[Dataset entries]
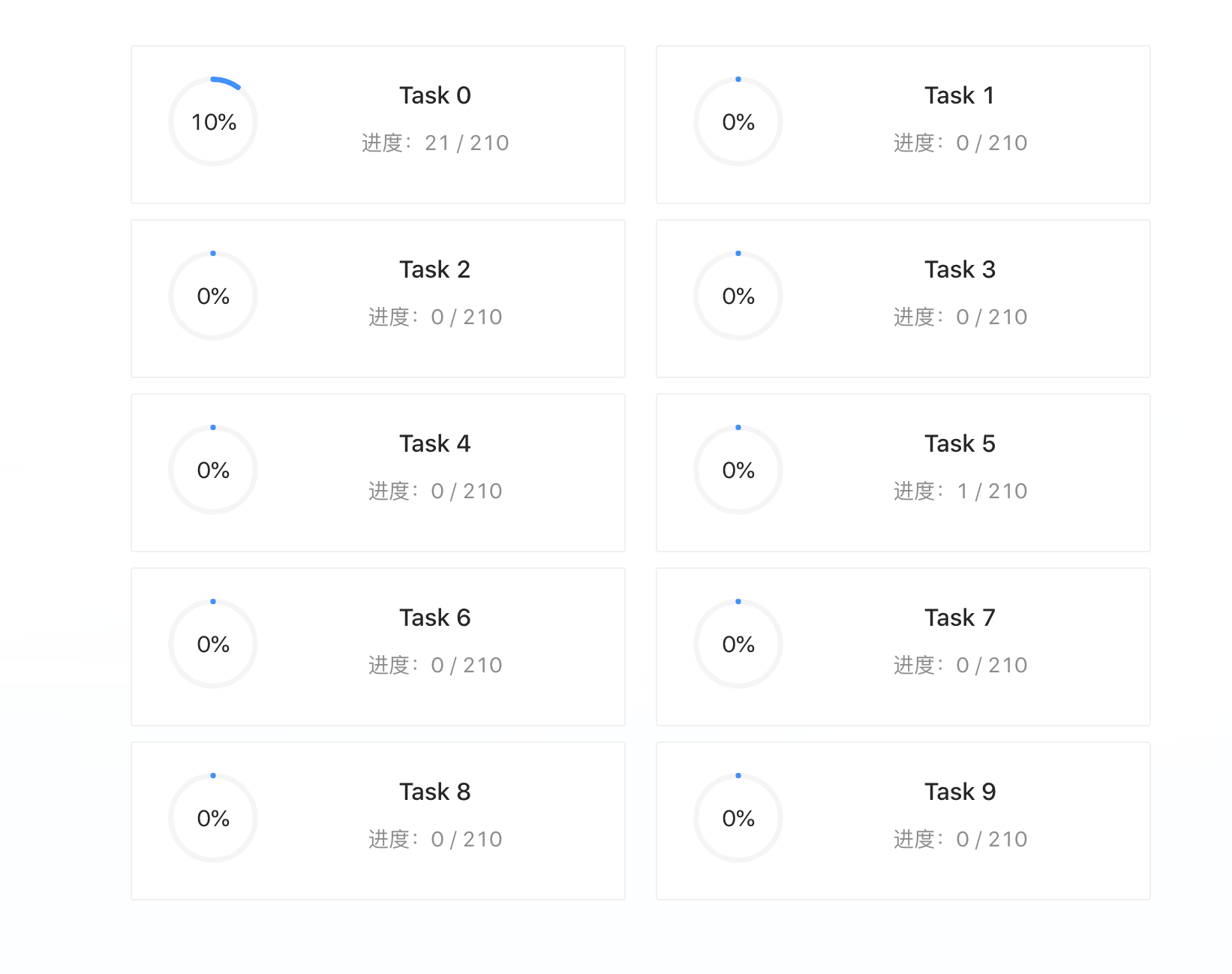Select the Task 0 title

pyautogui.click(x=434, y=95)
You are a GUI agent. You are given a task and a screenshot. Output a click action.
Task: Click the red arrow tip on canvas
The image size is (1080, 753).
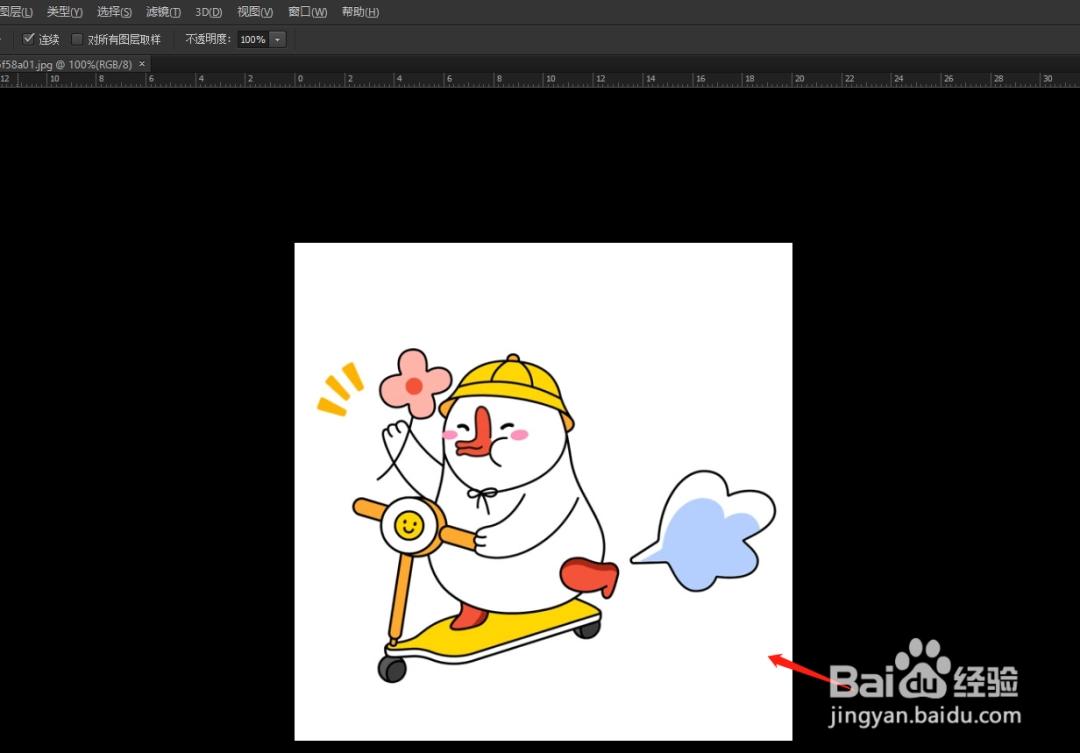click(x=772, y=657)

* [TASK TO CARRY OUT]:
Working from the line containing "You are a GUI" to the last line of the data, retype every line exactly, both ends included, and leave out all pictures.

* [YOUR RESPONSE]:
You are a GUI agent. You are given a task and a screenshot. Output a click action.
Task: Click the red arrow tip on canvas
The image size is (1080, 753).
click(x=772, y=657)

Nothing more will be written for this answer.